Figure 4. IL-17 upregulates pIgR in epithelial cells through activation of PI3K and NF-κB pathway.

(A) HT-29 cells were treated with human TNF (10ng/ml), IL-17A (20ng/ml), or TNF and IL-17A for the hours indicated. PIGR mRNA expression was analyzed by RT-PCR, and normalized to GAPDH mRNA. Significant differences are compared to non-treated controls. *p<0.05 compared to non-treated cells. Data reflects three independent experiments. (B) HT-29 cells were treated with TNF, IL-17A, or TNF and IL-17A for 48 hours. PIgR expression was detected by Western blot, with Actin as a loading control.
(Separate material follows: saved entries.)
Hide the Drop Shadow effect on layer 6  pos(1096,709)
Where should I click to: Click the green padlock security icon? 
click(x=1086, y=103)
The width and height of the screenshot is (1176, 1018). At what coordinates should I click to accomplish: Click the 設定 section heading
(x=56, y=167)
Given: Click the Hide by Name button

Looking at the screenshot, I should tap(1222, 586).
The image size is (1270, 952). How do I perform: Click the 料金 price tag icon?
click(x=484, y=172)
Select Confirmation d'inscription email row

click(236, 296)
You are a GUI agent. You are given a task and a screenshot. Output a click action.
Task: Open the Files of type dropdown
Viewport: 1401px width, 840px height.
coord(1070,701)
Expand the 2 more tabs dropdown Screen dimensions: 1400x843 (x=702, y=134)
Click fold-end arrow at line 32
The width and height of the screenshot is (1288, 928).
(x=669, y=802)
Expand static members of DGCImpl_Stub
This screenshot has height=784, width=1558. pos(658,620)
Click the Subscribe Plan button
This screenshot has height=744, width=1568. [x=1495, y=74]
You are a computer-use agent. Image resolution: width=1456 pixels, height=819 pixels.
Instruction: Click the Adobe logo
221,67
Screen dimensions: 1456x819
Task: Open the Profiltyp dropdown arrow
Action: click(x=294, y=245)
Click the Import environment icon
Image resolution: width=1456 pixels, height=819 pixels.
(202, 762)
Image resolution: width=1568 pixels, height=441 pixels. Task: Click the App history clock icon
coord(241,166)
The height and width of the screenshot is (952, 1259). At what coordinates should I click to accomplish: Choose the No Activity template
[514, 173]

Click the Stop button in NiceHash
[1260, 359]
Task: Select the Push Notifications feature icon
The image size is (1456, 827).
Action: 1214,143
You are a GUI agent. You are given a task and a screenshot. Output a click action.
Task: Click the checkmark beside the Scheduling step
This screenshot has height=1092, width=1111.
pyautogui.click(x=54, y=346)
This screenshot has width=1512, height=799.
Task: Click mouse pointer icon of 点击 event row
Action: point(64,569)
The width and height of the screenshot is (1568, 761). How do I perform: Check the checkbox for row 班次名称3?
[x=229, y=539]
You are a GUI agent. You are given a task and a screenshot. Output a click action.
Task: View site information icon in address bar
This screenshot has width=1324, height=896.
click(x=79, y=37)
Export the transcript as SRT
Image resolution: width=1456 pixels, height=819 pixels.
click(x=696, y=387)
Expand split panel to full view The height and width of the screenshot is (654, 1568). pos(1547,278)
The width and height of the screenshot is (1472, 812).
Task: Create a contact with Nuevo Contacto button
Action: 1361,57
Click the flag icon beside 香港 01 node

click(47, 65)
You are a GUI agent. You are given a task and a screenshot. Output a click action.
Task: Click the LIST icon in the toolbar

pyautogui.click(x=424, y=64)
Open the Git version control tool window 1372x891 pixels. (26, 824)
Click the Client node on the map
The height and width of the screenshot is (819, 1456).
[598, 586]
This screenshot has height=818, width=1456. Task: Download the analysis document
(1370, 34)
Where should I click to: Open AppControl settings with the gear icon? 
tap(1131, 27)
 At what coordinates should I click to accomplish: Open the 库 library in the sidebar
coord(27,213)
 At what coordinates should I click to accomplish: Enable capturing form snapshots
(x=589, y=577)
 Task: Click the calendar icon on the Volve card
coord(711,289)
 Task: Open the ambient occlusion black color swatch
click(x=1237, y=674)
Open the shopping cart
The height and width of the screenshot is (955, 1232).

One of two experiments with similar results was shown. (C, D) HT-29 cells were treated with TNF, IL-17A, or TNF and IL-17A for the time indicated. Phosphorylated NF-κB p65 was detected by western blot (C), with total NF-κB p65 as a loading control. (D) Relative increase of phosphorylated p65 over non-treated cells, as a percentage of total NF-κB p65. One of two experiments with similar results was shown. *p<0.05 of IL-17 treated cells compared to non-treated cells. (E) HT-29 cells were treated with PI3K inhibitor LY249002 (10uM) or NF-κB inhibitor Bay11-7082 (10uM) for one hour, then treated with TNF, IL-17A, or TNF and IL-17A for four hours. PIGR mRNA expression was analyzed by RT-PCR, and normalized to GAPDH mRNA. Significant differences are compared to nontreated controls. *p<0.05 compared to non-treated cells. Data reflects five independent experiments.